Comparative Example 3
Nippon Zeon Co., Ltd. Nipol 1072J 25 parts, Nippon Kayaku Co., Ltd. BREN-S 20 parts, Toto Kasei Co., Ltd. YDB400 20 parts, Toto Kasei Co., Ltd. YD014 30 parts, benzophenone tetracarboxylic 5 parts of acid dianhydride, 4 parts of Rikasid TMTA-C manufactured by Shin Nippon Rika Co., Ltd., 0.5 part of C ₁₁ Z-AZINE manufactured by Shikoku Fine Chemicals Co., Ltd. 2PHZ-CN 0 manufactured by Shikoku Fine Chemicals Co., Ltd. .5 parts and 30 parts of aluminum hydroxide (Hijilite H-42M manufactured by Showa Denko KK) were dissolved using methyl ethyl ketone so that the solid concentration was 40% to obtain an adhesive solution. A test was conducted in the same manner as in Example 1 using the adhesive solution thus obtained. The test results are shown in Table 5. Comparative Example 3 is an adhesive composition using a halogen-containing epoxy generally used conventionally, and the adhesive composition of the present invention is non-halo flame retardant while being equivalent to or more than a conventional halogen adhesive. It can be said that it has the performance of.

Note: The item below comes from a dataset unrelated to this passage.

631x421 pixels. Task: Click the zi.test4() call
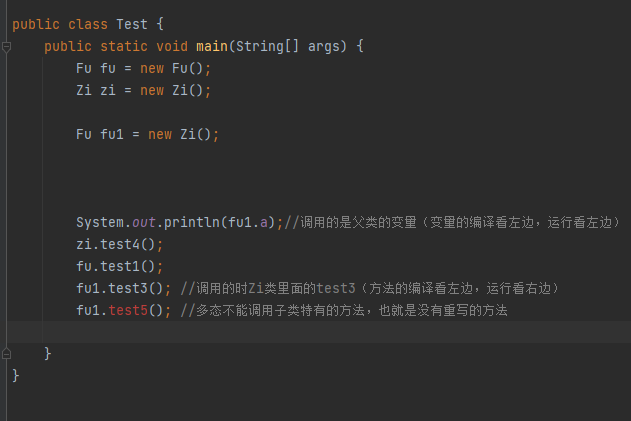(119, 244)
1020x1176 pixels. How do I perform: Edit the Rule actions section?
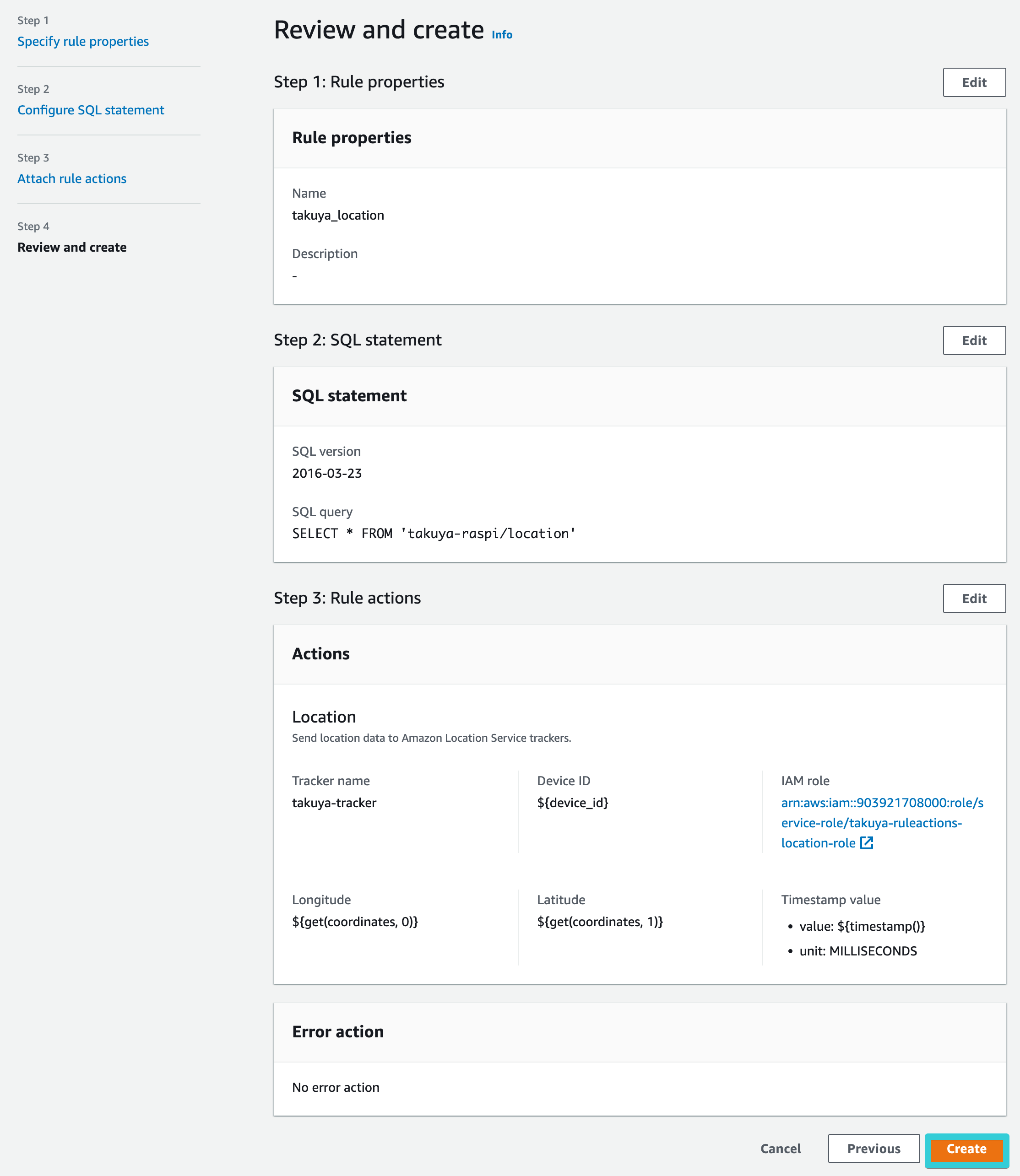pos(974,599)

YDCN703: Toto Kasei Co., Ltd. o-cresol novolak type epoxy resin EXA-4850-1000: Dainippon Ink and Chemicals, Inc. FX-289B: Toto Kasei Co., Ltd. Phosphorus-containing epoxy resin
TETRAD-X: N, N, N ′, N′-tetraglycidyl m-xylenediamine UCAT5002 manufactured by Mitsubishi Gas Chemical Co., Ltd. 1,8-diazabicyclo (5,4,0) -U manufactured by San Apro Co., Ltd. Ndecene-7 tetraphenylborate salt EH-30: 2,4,6-tri (dimethylaminomethyl) manufactured by Cognis Japan Co., Ltd. Phenol MC-640: Nissan Chemical Co., Ltd. melamine cyanurate SP703: Shikoku Chemicals Industrial Co., Ltd. Phosphorus Flame Retardant CoatOSil 1770: β- (3,4 Epoxycyclohexyl) ethyltriethoxysilane

  The present invention is a non-halogen resistant material that has excellent adhesion to various plastic films, adhesion to metals such as copper, aluminum and stainless steel, adhesion to glass, heat resistance, moisture resistance, shelf life, migration resistance, etc. A flammable adhesive can be provided.

Claims (6)

In the adhesive composition comprising the polyester (A), the epoxy compound (B), and the curing catalyst (C), the component in which the polyester (A) is represented by the formulas (I) and (II) is used as a copolymerization component. An adhesive composition characterized by containing.
Formula (I);

(In the formula, R is — (CH ₂ ) _n COOH, or R is — (CH ₂ ) _n OH, and n represents 1 ≦ n ≦ 20.)
Formula (II);

  2. The adhesive composition according to claim 1, wherein the component represented by the formula (I) of the polyester (A) is contained in an amount of 3 mol% or more in the acid component and / or the alcohol component.   The adhesive composition according to claim 1 or 2, wherein the component represented by the formula (II) of the polyester (A) is contained in an acid component in an amount of 5 mol% or more.   The number average molecular weight of polyester (A) is 5000-50000, The adhesive composition in any one of Claims 1-3 characterized by the above-mentioned.   The adhesive composition according to claim 1, wherein the curing catalyst (C) is an amine catalyst.   The flexible printed wiring board which has a layer structure which bonded together the plastic film layer and the metal layer using the adhesive composition in any one of Claims 1-5.